== Extracted text ==
In the pipeline, UNRECOG INSN is not executed in advance if it starts a live range.

Message ID 20230529105120.1703-1-jinma@linux.alibaba.com
State Accepted
Headers
Series In the pipeline, UNRECOG INSN is not executed in advance if it starts a live range. |

Checks

Context Check Description
snail/gcc-patch-check success Github commit url

Commit Message

Jin Ma May 29, 2023, 10:51 a.m. UTC
  Unrecog insns (such as CLOBBER, USE) does not represent real instructions, but in the
process of pipeline optimization, they will wait for transmission in ready list like
other insns, without considering resource conflicts and cycles. This results in a
multi-issue CPU architecture that can be issued at any time if other regular insns
have resource conflicts or cannot be launched for other reasons. As a result, its
position is advanced in the generated insns sequence, which will affect register
allocation and often lead to more redundant mov instructions.

A simple example:
https://github.com/majin2020/gcc-test/blob/master/test.c
This is a function in the dhrystone benchmark.

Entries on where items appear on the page
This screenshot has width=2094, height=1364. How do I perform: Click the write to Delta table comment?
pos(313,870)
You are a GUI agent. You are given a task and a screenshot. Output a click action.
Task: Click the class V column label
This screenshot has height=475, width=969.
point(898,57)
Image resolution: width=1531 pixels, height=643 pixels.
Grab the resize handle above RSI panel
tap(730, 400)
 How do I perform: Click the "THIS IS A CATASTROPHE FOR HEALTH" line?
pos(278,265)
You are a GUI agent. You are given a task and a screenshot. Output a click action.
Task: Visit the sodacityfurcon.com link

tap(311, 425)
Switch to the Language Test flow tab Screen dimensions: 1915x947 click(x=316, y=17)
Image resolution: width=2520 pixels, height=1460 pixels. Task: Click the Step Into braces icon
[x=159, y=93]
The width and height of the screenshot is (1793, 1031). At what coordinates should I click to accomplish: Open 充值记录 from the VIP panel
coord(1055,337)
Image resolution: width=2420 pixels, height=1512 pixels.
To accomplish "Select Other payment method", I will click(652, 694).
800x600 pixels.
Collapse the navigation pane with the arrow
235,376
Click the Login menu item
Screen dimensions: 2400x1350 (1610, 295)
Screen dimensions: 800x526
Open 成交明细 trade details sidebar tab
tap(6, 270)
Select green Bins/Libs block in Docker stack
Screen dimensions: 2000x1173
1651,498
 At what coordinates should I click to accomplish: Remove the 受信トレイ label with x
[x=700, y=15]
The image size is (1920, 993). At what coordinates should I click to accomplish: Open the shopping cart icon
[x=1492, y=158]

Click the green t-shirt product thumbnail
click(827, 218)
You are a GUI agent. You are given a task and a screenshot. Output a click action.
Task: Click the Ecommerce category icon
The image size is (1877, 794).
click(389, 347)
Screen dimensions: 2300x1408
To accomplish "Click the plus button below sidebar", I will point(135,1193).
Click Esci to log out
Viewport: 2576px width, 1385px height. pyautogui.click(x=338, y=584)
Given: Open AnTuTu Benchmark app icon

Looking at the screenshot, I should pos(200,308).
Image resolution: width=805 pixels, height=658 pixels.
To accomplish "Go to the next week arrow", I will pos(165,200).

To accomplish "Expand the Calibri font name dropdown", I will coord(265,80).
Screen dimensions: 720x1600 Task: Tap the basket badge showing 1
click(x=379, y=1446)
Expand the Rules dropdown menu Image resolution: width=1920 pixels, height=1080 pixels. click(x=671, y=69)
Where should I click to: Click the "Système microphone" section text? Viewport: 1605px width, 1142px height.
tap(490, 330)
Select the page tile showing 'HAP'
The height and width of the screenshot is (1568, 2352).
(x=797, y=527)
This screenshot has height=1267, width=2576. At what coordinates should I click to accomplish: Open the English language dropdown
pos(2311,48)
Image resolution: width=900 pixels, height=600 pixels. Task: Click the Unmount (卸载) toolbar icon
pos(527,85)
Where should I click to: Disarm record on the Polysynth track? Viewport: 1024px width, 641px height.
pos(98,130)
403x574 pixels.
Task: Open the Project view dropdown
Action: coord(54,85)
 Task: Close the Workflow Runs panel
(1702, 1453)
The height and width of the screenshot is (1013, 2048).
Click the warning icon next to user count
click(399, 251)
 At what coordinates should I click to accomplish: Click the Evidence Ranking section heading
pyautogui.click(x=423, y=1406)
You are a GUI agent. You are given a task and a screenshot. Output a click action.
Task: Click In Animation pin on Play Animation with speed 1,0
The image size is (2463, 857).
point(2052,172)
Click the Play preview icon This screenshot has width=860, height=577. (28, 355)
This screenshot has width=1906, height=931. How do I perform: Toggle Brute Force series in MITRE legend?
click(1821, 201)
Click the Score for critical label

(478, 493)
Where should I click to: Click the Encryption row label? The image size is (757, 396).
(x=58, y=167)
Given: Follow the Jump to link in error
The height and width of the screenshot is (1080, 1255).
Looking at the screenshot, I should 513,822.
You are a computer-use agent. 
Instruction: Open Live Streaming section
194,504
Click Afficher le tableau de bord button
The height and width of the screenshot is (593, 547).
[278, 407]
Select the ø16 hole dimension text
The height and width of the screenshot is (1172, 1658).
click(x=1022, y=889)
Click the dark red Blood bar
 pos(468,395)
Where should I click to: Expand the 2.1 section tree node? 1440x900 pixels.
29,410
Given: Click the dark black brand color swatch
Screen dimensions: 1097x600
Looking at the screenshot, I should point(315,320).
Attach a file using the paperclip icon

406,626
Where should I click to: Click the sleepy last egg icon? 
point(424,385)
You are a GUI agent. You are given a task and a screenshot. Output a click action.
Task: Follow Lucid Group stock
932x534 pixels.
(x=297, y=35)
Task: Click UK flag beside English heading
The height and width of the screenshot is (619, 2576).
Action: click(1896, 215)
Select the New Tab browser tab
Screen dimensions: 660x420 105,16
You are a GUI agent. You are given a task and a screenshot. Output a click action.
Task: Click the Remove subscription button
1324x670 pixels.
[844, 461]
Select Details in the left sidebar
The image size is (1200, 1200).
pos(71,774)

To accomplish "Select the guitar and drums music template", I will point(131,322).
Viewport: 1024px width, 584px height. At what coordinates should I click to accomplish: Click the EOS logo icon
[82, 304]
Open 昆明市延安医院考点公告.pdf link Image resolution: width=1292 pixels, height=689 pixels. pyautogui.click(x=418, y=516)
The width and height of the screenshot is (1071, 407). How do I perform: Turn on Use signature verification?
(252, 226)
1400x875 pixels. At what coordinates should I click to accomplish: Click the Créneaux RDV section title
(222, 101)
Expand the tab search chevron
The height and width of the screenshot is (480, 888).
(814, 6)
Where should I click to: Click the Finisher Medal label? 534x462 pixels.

== Task set ==
a) According to the GCC scheduling patch text, what does moving unrecog insns earlier in the generated insns sequence often lead to?
b) Extend the GCC scheduling patch text, beginning right after its final sentence.

== Exercise responses ==
a) It often leads to more redundant mov instructions.

b)
https://github.com/majin2020/gcc-test/blob/0b08c1a13de9663d7d9aba7539b960ec0607ca24/test.c.299r.sched1
This is a log of the pass 'sched1' When issue_rate == 2. Among them, insn 13 and 14 are
much ahead of schedule, which risks generating redundant mov instructions, which seems
unreasonable.

Therefore, I submit patch again on the basis of the last review opinions to try to solve
this problem.

This is the new log of shed1 after patch is added.
https://github.com/majin2020/gcc-test/commit/efcb43e3369e771bde702955048bfe3f501263dd

gcc/ChangeLog:

        * haifa-sched.cc (unrecog_insn_for_forw_only_p): New.
        (prune_ready_list): UNRECOG INSN is not executed in advance if it starts a
	live range.
---
 gcc/haifa-sched.cc | 44 +++++++++++++++++++++++++++++++++++++++-----
 1 file changed, 39 insertions(+), 5 deletions(-)
  

Comments

Jin Ma June 8, 2023, 1:50 a.m. UTC | #1
ping: https://gcc.gnu.org/pipermail/gcc-patches/2023-May/619951.html

Ref: http://patchwork.ozlabs.org/project/gcc/patch/20230323080734.423-1-jinma@linux.alibaba.com/
  
Jeff Law June 9, 2023, 11:40 p.m. UTC | #2
On 5/29/23 04:51, Jin Ma wrote:
>    Unrecog insns (such as CLOBBER, USE) does not represent real instructions, but in the
> process of pipeline optimization, they will wait for transmission in ready list like
> other insns, without considering resource conflicts and cycles. This results in a
> multi-issue CPU architecture that can be issued at any time if other regular insns
> have resource conflicts or cannot be launched for other reasons. As a result, its
> position is advanced in the generated insns sequence, which will affect register
> allocation and often lead to more redundant mov instructions.
> 
> A simple example:
> https://github.com/majin2020/gcc-test/blob/master/test.c
> This is a function in the dhrystone benchmark.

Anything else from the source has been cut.